**Task details:** In the entries that follow, find the word "checkmark" and report each line it is on.

Data supplied: Begin

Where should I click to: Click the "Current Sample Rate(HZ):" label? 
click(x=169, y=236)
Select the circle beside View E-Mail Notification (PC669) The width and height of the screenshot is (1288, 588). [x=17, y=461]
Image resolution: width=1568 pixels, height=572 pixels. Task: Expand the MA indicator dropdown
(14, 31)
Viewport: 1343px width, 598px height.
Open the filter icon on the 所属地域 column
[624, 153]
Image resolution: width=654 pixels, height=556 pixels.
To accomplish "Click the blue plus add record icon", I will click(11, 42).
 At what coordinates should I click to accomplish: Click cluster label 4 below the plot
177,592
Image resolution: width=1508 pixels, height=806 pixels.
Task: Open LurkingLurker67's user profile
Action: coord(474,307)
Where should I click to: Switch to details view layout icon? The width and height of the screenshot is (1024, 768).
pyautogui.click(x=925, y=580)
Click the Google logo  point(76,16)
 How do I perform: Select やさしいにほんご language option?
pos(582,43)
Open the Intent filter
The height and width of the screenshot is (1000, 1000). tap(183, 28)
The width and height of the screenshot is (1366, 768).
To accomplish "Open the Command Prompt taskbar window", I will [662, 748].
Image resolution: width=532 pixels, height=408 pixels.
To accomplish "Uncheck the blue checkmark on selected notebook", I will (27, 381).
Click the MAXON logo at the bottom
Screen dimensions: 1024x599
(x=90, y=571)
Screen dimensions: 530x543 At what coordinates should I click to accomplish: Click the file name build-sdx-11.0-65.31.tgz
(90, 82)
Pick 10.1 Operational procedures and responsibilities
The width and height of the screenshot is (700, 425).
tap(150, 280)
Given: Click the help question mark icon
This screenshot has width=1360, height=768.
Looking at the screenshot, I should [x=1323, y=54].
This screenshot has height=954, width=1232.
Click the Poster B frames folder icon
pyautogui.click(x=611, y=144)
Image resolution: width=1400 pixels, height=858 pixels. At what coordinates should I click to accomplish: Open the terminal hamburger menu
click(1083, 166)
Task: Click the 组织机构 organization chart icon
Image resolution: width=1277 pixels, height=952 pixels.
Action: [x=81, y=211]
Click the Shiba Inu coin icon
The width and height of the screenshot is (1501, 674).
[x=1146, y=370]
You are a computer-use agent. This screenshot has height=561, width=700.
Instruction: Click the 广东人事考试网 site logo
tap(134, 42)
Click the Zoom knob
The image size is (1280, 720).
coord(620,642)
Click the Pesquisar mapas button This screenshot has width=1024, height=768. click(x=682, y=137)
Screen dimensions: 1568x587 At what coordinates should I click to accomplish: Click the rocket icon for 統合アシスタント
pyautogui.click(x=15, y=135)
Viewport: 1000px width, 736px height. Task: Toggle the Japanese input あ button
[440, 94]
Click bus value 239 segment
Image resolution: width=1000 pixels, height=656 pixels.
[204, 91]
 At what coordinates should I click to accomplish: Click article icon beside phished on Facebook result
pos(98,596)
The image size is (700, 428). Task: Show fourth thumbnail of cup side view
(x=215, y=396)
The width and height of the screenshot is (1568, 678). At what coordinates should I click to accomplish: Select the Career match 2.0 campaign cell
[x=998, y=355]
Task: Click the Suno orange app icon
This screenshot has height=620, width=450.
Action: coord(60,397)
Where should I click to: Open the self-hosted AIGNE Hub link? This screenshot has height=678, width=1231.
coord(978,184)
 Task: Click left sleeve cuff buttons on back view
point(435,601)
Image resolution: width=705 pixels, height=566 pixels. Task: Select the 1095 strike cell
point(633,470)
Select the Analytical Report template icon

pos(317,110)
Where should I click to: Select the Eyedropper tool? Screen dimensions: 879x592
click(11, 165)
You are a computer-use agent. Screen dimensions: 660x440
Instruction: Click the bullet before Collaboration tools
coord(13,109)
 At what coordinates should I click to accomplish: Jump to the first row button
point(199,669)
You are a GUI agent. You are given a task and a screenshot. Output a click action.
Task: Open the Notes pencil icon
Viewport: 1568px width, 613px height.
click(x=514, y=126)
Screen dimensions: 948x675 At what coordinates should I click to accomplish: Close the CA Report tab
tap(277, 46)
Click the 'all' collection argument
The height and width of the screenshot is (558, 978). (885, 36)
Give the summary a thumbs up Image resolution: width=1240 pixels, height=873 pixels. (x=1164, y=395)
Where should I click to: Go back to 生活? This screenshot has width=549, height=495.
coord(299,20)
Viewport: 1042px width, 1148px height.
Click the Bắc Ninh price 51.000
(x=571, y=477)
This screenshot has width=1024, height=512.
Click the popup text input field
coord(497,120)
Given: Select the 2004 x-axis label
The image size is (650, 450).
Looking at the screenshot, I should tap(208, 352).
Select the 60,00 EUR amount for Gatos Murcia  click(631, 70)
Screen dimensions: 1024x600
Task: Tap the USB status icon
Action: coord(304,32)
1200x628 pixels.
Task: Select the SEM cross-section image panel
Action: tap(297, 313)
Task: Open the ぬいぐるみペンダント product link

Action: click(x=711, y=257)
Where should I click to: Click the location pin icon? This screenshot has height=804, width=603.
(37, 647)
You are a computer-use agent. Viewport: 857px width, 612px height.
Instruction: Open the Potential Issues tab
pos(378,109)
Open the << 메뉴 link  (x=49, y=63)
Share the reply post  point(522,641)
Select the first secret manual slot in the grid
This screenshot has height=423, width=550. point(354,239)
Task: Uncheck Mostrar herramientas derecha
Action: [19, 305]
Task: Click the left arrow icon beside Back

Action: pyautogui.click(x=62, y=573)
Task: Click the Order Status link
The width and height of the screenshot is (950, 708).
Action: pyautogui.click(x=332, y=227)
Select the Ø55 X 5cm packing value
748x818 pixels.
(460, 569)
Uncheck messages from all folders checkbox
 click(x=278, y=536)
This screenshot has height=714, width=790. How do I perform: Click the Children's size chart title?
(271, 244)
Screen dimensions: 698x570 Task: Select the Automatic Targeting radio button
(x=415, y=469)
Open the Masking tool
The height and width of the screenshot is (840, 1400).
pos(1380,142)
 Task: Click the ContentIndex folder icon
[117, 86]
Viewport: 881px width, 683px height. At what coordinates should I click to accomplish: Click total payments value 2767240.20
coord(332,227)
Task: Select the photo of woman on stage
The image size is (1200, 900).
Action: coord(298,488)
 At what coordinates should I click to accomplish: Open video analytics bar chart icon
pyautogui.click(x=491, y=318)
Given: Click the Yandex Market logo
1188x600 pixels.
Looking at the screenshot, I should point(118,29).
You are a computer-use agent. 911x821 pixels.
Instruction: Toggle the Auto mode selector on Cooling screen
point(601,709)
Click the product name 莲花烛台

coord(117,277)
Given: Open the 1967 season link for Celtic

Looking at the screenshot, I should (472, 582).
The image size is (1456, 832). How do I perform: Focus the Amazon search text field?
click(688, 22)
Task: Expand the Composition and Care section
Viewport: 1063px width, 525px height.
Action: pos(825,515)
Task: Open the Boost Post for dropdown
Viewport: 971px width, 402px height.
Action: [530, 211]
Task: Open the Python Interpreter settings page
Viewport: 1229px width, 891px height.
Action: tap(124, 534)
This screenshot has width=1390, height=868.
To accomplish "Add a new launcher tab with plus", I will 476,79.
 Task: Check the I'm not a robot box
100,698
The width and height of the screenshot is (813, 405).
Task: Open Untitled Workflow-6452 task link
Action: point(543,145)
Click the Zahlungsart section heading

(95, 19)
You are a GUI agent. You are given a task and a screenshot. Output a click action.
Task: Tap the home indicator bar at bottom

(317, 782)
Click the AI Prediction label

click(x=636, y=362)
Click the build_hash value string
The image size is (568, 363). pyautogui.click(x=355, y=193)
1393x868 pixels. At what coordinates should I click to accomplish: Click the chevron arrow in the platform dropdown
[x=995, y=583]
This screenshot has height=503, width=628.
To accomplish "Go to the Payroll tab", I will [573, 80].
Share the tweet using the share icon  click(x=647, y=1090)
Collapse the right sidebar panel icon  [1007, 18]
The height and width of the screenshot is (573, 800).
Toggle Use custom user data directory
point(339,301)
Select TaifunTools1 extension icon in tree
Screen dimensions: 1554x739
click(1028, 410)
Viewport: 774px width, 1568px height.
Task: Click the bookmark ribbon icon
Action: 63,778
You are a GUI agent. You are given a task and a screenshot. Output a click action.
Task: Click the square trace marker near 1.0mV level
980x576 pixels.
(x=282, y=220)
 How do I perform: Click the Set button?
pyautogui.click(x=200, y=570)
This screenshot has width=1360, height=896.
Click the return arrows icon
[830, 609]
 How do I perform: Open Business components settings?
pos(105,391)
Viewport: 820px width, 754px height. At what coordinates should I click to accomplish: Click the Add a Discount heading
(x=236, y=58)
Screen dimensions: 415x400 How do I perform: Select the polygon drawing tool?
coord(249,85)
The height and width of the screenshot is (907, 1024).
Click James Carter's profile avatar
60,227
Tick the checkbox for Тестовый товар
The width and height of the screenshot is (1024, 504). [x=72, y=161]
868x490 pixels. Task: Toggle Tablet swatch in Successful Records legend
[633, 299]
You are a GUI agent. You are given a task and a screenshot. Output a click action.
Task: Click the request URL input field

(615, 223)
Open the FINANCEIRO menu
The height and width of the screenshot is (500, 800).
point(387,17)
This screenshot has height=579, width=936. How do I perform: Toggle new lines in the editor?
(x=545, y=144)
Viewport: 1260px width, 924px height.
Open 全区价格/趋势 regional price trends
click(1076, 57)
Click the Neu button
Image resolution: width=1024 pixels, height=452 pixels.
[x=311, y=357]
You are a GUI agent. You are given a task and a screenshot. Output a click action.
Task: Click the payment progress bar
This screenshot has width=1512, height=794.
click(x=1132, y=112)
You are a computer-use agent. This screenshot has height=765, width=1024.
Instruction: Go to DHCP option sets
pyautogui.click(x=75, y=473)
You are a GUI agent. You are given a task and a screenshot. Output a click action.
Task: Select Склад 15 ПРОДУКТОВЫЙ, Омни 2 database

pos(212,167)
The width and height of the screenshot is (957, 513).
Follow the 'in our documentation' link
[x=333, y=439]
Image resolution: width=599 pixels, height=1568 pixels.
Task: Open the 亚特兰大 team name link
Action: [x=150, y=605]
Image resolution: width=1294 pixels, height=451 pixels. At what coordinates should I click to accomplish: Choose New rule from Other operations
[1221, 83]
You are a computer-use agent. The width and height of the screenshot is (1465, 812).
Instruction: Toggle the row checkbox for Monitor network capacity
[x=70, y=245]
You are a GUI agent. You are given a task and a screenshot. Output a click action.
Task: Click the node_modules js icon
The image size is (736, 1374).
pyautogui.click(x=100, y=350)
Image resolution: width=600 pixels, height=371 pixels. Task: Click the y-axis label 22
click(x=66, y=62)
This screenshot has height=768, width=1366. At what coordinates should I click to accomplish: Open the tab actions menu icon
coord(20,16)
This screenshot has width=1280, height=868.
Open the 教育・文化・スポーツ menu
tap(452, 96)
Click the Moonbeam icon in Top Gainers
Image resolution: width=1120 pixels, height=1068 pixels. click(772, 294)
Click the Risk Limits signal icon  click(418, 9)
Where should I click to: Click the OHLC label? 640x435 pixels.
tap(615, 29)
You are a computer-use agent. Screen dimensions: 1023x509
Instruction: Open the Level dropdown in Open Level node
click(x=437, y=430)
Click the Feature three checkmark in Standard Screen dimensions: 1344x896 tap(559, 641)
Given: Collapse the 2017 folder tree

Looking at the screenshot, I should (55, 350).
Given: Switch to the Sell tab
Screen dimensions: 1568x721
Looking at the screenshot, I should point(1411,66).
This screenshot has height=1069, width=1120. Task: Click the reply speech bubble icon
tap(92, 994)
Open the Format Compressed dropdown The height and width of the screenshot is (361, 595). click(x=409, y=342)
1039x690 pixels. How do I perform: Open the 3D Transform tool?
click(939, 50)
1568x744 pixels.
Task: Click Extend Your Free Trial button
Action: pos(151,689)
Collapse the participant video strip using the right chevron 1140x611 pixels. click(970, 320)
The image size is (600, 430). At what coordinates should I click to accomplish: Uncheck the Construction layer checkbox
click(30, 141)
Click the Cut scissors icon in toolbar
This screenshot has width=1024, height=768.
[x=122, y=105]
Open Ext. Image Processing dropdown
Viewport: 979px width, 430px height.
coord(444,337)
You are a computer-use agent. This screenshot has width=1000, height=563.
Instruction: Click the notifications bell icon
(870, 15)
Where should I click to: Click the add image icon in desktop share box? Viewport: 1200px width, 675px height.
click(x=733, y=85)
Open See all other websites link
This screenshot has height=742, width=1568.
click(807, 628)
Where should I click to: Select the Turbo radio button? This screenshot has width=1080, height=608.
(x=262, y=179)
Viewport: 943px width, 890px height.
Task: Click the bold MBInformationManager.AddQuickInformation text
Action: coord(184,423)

Data supplied: End

**Result of the exercise:**
To accomplish "Uncheck the blue checkmark on selected notebook", I will (27, 381).
Click the Feature three checkmark in Standard Screen dimensions: 1344x896 tap(559, 641)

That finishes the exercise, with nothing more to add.